How to sell your business well and finish big

Executive overview

Most founders will transition their business within the next ten years — through sale, transfer, or closure — yet most are unprepared. Gino Wickman shares how he sold EOS Worldwide deliberately, transparently, and on his own terms.

The framework: give yourself a five-year runway, define exactly what you want, build a self-managed company before you sell, and choose the right buyer — not the highest bidder.

The best sale is one where you chose the buyer, protected your people, and knew what came next.

The four transition paths

  • Every business will exit one of four ways: go out of business, transfer to family, sell to an outside buyer, or sell to employees.
  • Most founders are mired in operations at sale time — forced to stay on as employees for years.
  • Build a self-managed company before you reach the exit; that's what earns you a clean break.
  • Selling to employees is underused and worth pursuing.

The five-year runway

  • Start planning five years before you intend to exit.
  • Use that time to replace yourself in the org chart and make the company run without you.
  • Decide in advance whether you want to stay involved post-sale — most regret not deciding.
  • Know what you'll do after. Founders who don't have purpose after selling tend to spiral.

Defining the right deal

  • Three criteria matter: right buyer, right opportunity for key people, right price — in that order.
  • Wickman sold to the third-highest bidder because that buyer met his 15-point ideal-buyer document.
  • Give veto power to your key leaders; it keeps you honest and sharpens your judgment.
  • Running your operating system purely makes the business more attractive to private equity.

Radical transparency with the team

  • Conventional advice says keep the sale secret until closing day.
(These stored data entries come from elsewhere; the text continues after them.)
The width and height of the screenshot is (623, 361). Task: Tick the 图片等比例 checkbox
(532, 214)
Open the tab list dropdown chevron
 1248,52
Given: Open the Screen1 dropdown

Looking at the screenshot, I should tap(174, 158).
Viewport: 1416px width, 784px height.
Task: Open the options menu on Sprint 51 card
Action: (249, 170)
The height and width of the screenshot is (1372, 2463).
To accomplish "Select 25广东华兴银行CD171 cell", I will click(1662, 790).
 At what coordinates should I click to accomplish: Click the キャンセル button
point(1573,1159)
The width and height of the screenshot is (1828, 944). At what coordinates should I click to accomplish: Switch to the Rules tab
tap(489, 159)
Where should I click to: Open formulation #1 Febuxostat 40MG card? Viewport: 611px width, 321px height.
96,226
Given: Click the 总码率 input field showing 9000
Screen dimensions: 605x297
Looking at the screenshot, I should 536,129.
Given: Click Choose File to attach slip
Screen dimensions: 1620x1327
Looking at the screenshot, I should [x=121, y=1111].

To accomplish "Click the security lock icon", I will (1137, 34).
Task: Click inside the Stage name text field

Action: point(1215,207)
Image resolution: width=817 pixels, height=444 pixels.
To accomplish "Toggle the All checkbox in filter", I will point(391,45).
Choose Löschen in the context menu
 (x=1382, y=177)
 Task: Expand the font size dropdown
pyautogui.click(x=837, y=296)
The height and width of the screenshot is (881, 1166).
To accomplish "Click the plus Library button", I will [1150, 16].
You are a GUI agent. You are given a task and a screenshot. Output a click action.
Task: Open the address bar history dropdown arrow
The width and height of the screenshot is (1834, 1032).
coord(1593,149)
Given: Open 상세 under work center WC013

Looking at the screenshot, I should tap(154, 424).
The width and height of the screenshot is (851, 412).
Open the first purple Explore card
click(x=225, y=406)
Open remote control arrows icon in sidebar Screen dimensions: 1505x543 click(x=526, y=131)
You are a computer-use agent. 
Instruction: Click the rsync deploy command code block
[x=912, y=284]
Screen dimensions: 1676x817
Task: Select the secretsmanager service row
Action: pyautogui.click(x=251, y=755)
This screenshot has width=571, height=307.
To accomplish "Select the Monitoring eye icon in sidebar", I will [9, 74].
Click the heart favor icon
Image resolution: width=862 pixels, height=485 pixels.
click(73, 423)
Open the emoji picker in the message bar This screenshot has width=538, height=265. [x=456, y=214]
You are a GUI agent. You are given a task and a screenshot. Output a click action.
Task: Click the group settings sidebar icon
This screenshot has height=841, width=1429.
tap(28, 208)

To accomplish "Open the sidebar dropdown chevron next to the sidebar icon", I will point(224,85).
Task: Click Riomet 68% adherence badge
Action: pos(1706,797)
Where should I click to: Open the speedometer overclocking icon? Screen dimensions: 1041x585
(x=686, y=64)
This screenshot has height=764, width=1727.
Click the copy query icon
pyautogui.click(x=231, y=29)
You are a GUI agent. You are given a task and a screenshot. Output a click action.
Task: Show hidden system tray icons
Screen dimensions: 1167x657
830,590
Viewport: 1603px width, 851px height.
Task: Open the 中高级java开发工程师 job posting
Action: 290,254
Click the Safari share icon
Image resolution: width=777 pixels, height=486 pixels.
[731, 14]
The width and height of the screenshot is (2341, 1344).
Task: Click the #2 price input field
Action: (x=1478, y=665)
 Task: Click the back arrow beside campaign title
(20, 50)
Wickman did the opposite.
  • He told all 180 staff the moment he decided to sell, gave his eight reasons, and got buy-in.
  • He offered employees the chance to invest in the deal; 30 took it.
  • Transparency only works if you've already built an open, honest culture — not a shortcut.

Closing the deal fast

  • Weekly Saturday meetings with all parties (including attorneys) kept due diligence tight.
  • Moving fast reduced attorney fees and prevented the process from dragging.
  • Assemble the right experts early: investment banker, tax attorney, deal attorney.